Jeremy Leaf, a north London estate agent, said housing market activity is proving more resilient than expected despite ongoing geopolitical tensions. However, he noted that increased property availability, particularly for flats, is keeping prices under control and leading to more protracted transactions as buyers negotiate harder.

The market dynamics reflect broader affordability challenges, particularly for first-time buyers. James Nightingall of HomeFinder AI said geopolitical developments and mortgage rates have had a major impact on buyer confidence, with many first-time buyers remaining cautious as lenders have removed some mortgage deals.

Supply and demand shifts

The rural property market has seen significant price adjustments, according to Nigel Bishop of Recoco Property Search. He noted that sellers have accepted they can no longer achieve pandemic-era asking prices, while higher taxes have prompted many second home owners to sell, creating oversupply in some areas.
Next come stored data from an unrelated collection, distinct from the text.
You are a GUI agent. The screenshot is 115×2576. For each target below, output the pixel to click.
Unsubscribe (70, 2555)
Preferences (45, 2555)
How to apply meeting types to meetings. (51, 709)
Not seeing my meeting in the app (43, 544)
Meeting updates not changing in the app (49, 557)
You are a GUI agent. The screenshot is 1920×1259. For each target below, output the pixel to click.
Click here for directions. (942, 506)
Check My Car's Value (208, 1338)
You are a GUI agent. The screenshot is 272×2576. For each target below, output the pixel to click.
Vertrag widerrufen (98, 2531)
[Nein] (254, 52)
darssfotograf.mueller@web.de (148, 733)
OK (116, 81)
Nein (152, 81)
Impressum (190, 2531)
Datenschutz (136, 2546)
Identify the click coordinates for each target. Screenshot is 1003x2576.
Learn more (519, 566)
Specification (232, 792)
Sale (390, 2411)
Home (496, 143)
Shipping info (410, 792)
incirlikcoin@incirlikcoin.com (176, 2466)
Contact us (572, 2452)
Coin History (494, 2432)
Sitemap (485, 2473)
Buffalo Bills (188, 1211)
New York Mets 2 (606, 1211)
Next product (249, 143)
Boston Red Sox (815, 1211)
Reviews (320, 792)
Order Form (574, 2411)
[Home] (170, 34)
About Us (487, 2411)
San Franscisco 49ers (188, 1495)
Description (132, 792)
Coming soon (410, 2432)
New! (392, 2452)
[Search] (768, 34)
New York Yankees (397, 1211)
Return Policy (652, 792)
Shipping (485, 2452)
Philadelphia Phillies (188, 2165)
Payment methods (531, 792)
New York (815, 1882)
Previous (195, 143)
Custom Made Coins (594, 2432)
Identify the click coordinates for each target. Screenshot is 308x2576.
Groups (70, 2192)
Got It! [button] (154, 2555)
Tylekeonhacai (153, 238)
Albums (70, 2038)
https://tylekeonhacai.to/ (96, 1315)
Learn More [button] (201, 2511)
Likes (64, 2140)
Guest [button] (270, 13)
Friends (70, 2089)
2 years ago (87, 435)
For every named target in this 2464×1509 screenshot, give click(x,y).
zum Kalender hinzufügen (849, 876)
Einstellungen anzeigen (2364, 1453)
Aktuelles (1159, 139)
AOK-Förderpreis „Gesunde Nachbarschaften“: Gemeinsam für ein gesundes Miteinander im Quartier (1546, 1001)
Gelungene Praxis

Nathan Emerson, CEO of Propertymark, said agents are reporting a rebound in enquiries post-Easter, suggesting underlying demand remains intact despite being more price-sensitive. He described the market as selective rather than stalled, with well-priced homes continuing to move quickly.

Tom Bill, head of UK residential research at Knight Frank, warned that the impact of Middle East conflict on the UK housing market has not fully materialised. The disappearance of sub-4% mortgages and looming inflationary pressures from higher energy costs will keep downward pressure on prices for much of the year, he said.

Market outlook

Iain McKenzie, CEO of The Guild of Property Professionals, said the data indicates the market is behaving rationally rather than reactively, with needs-based buyers continuing to transact while discretionary movers take a more measured approach. He noted that mortgage rates have begun to stabilise in recent weeks, with lenders reintroducing more competitive fixed-rate products.

The average time to sell has increased by just one day, indicating activity has held firm despite two months of conflict in the Middle East and continued mortgage rate pressures. The direction of interest rates will remain crucial for market performance in the coming months, according to industry professionals.